The NFL’s indefinite suspension of Mr. Rice is another matter. The league took a PR beating for its initial two-game suspension of Mr. Rice — way too lenient, the masses screamed. Sensing public opinion was against him, the ever image-conscious Roger Goodell later concluded that he hadn’t punished the theretofore model citizen harshly enough and announced the NFL’s new domestic abuse policy — six week ban for a first offense, lifetime ban thereafter. NFL mucky mucks, who Goodell insists didn’t see the inside-the-elevator tape until a few days ago, upped the penalty from two games to “indefinite” once the video went viral. But this was the once-model citizen’s first offense, and indefinite is not six weeks. What gives?
Then there’s everyone else. I’ve followed this story fairly closely for the past forty-eight hours and know of only two people — Mrs. Rice and conservative African-American commentator Dr. Ben Carlson — who have suggested that everyone should put down their pitch forks.
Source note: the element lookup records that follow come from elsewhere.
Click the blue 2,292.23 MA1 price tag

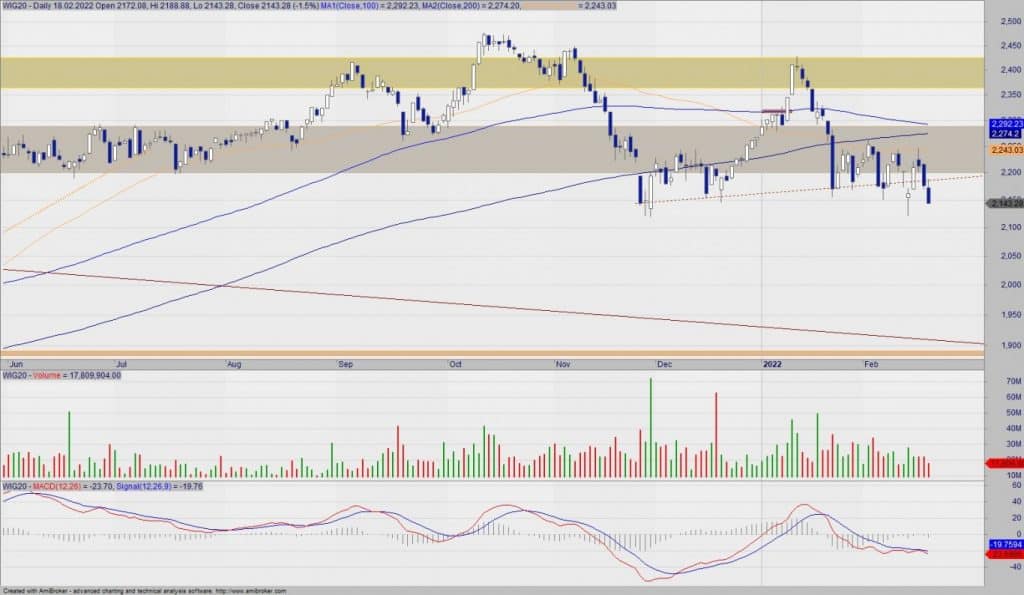point(1004,124)
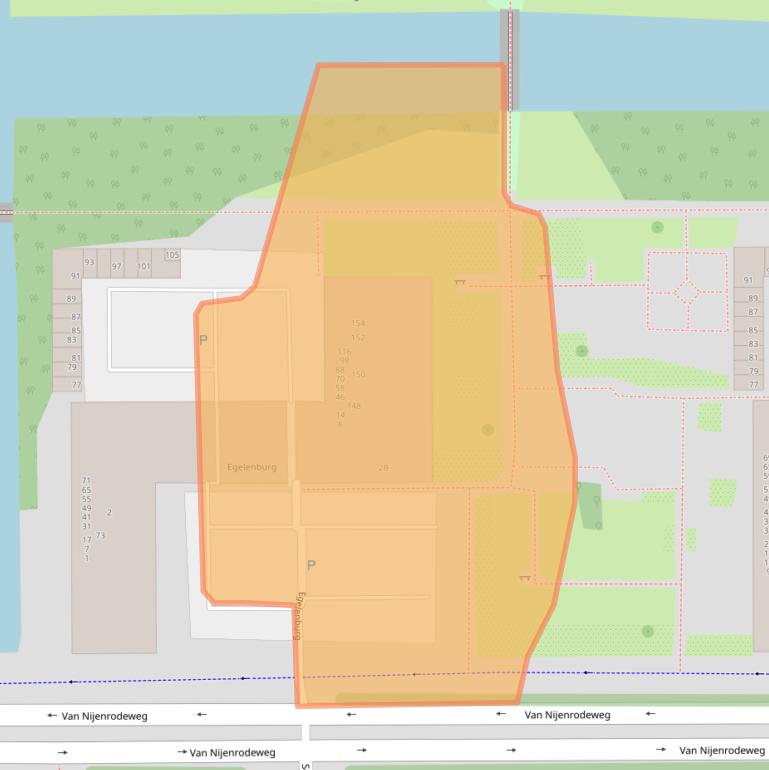769x770 pixels.
Task: Select the diamond-shaped path in the garden
Action: coord(688,291)
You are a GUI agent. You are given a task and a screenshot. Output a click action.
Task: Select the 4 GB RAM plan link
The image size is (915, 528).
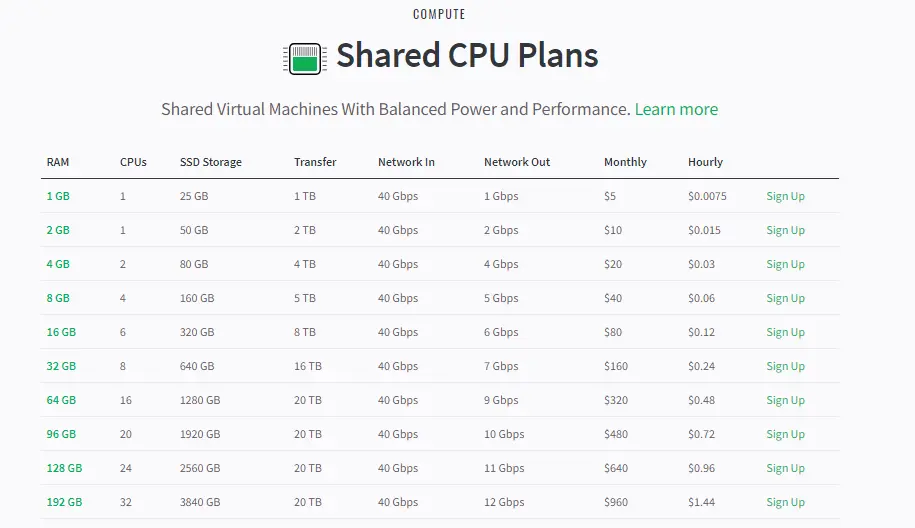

No one’s even curious about background or context. Nothing, the self righteous scream with indignation, could justify Mr. Rice’s left hook, and anyone who even considers as much should lose their job. I wonder. Suppose I called an African-American the n-word and the object of my derision became so enraged that he killed me. Think a sizable minority in the typing class would opine that my killer should be excused, or at least be entitled to a lesser conviction than murder? I do. Just last week a good (and very bright) friend of mine insisted to me that a white police officer’s killing of a black man justified citywide looting in Ferguson, Missouri — looting against business owners, I might add, who’s only “crime” was owning a business in Ferguson. Now I don’t know what Ms. Palmer did or said (if anything) to her fiancee that got him so enraged; perhaps she went Solange on him where the cameras weren’t rolling. I don’t know, but I’d like to. That no one else seems to care a wit is what bothers me most. Everyone else seems angry; better get angry, too.
Which brings me back to Mr. Rice and why I find myself hoping he emerges from this very dark spell. Like him, I’ve had a few moments I wish I could have back (mine, and perhaps his, alcohol-fueled). And like him, I’ve been on the underside of a the-facts-don’t-matter avalanche; in my case the avalanche was my own state’s government. That experience landed me in jail three times, twice as an alleged fugitive from a state I’d never set foot in, and cost me a bundle. It took almost two years for judges to take a deep breath and consider the facts, but ultimately their exonerating opinion didn’t matter because their superiors re-wrote the law to put my then-company out of business. It’s a lonely feeling when you get steamrolled by The Machine, especially when you’ve otherwise led an exemplary life, as I like to think I have and a good many people say Mr. Rice has. (E.g., 1I2.)
He hit a girl no doubt. But Ray Rice didn’t deserve to lose his job and his career because he had the misfortune of screwing up on video. The NFL is chock full of monsters. Mr. Rice isn’t one of them.